### Exercise
Beginning with the line that includes "Task: Fold the static import region" and ending with the last line of the entries below, set down each line exactly; include no pictures.

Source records
▬▬▬▬▬▬▬▬▬▬
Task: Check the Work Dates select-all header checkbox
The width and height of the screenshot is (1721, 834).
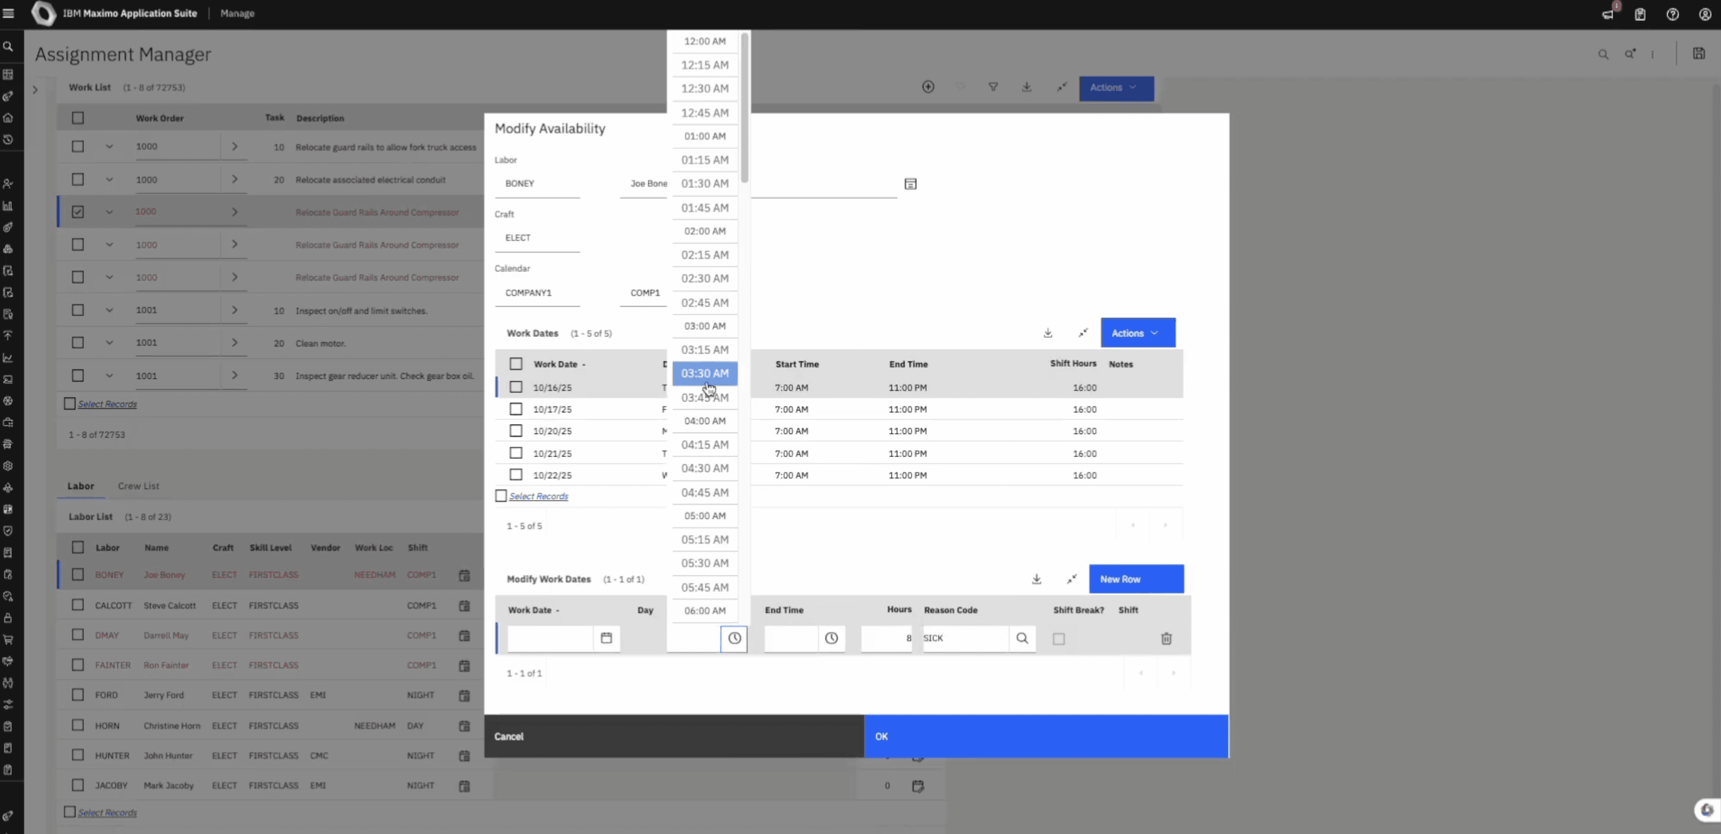Action: coord(516,364)
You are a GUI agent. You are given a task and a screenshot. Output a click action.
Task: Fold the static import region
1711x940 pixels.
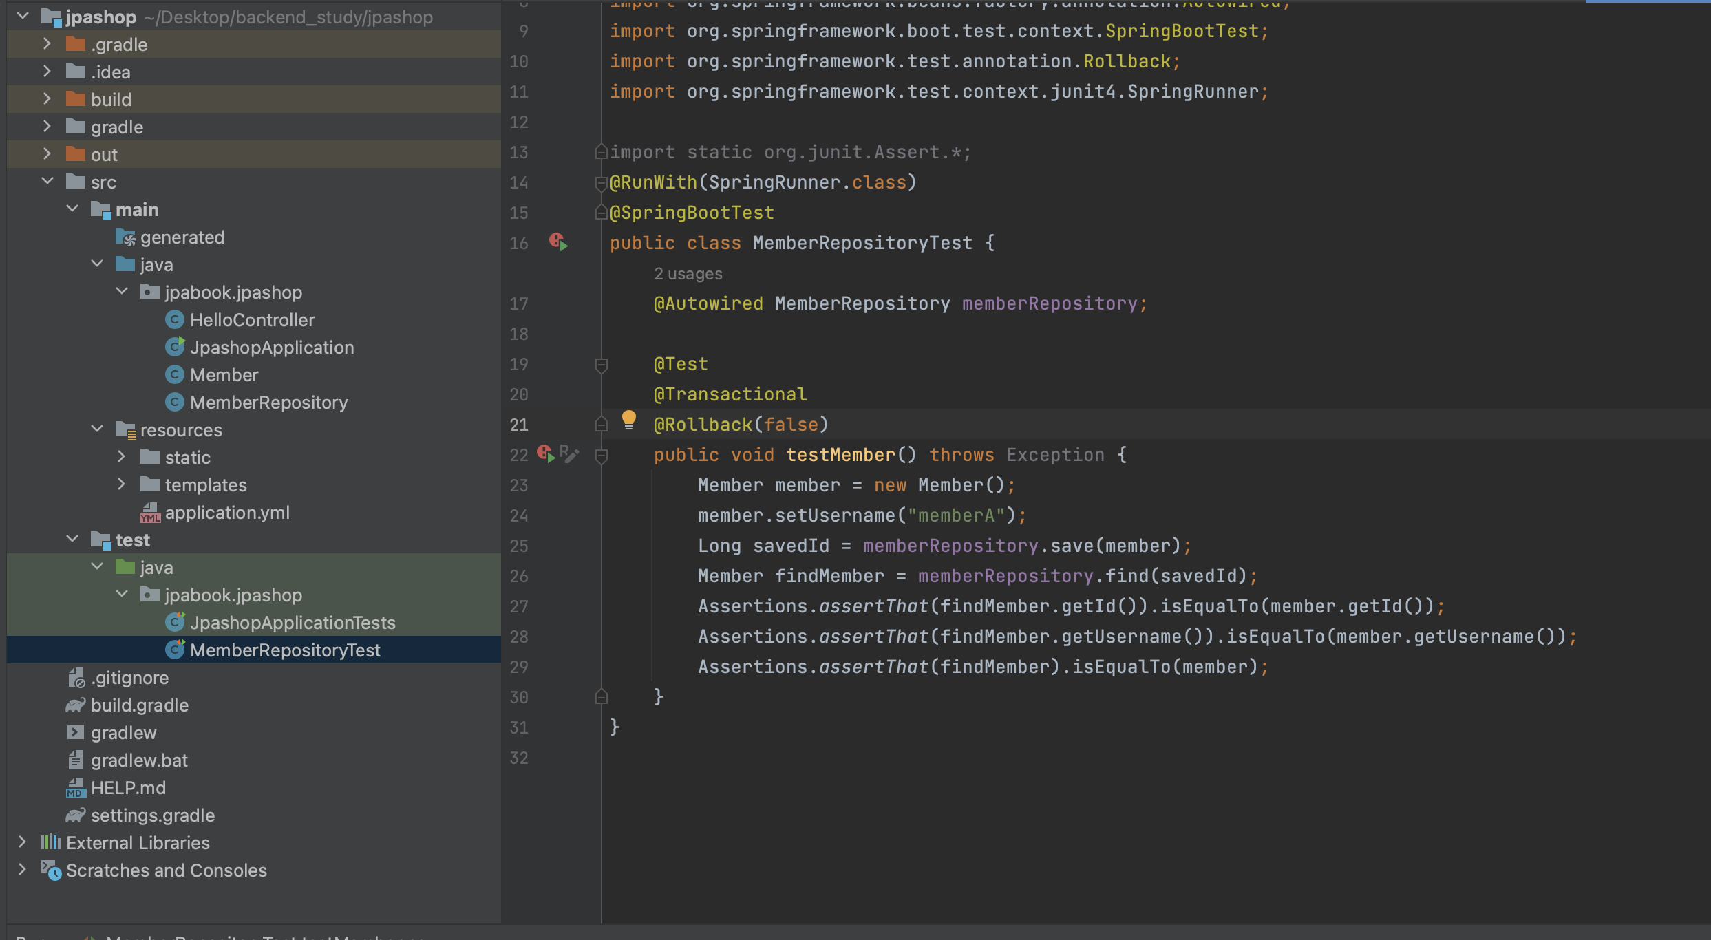tap(601, 152)
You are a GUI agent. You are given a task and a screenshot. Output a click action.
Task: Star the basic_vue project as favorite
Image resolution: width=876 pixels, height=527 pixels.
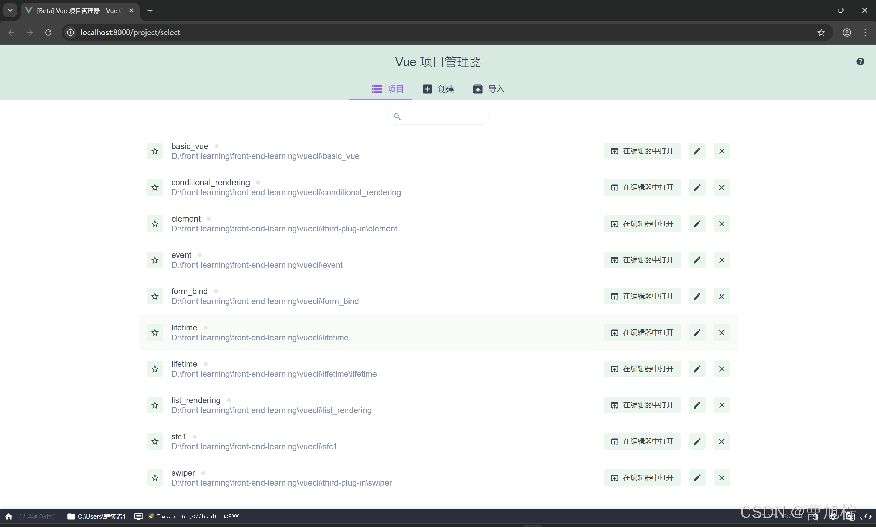155,151
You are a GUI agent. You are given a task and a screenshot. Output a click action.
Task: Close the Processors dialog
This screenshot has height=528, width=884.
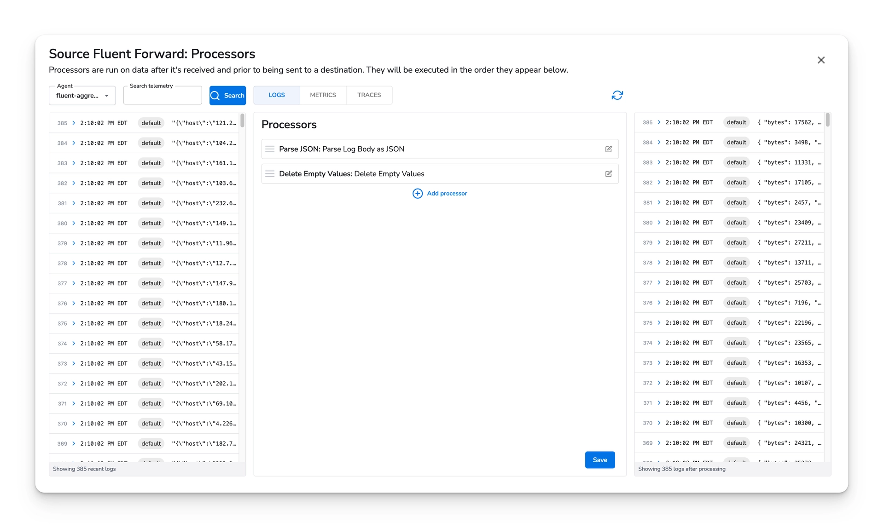(x=821, y=60)
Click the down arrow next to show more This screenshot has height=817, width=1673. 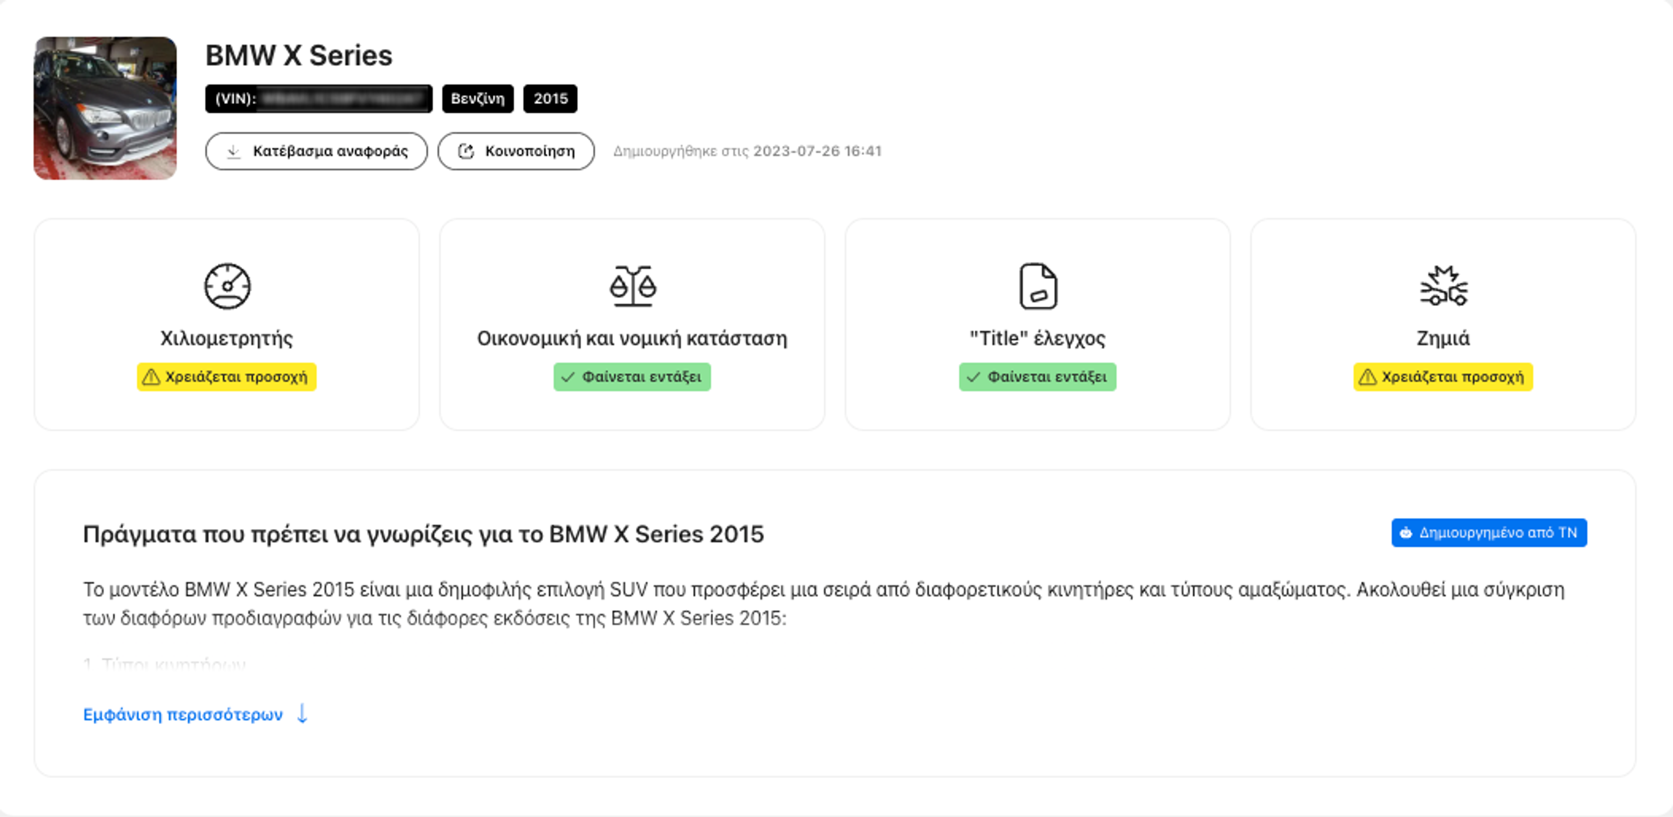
▬▬▬▬▬▬▬▬▬▬
### Output for this task
Task: Fold the static import region
1711x940 pixels.
tap(601, 152)
You are a GUI agent. You are given a task and a screenshot. Output a click action.
Task: Star the basic_vue project as favorite
Image resolution: width=876 pixels, height=527 pixels.
155,151
You are a GUI agent. You are given a task and a screenshot. Output a click action.
Task: Close the Processors dialog
This screenshot has height=528, width=884.
(x=821, y=60)
Click the down arrow next to show more This screenshot has height=817, width=1673. 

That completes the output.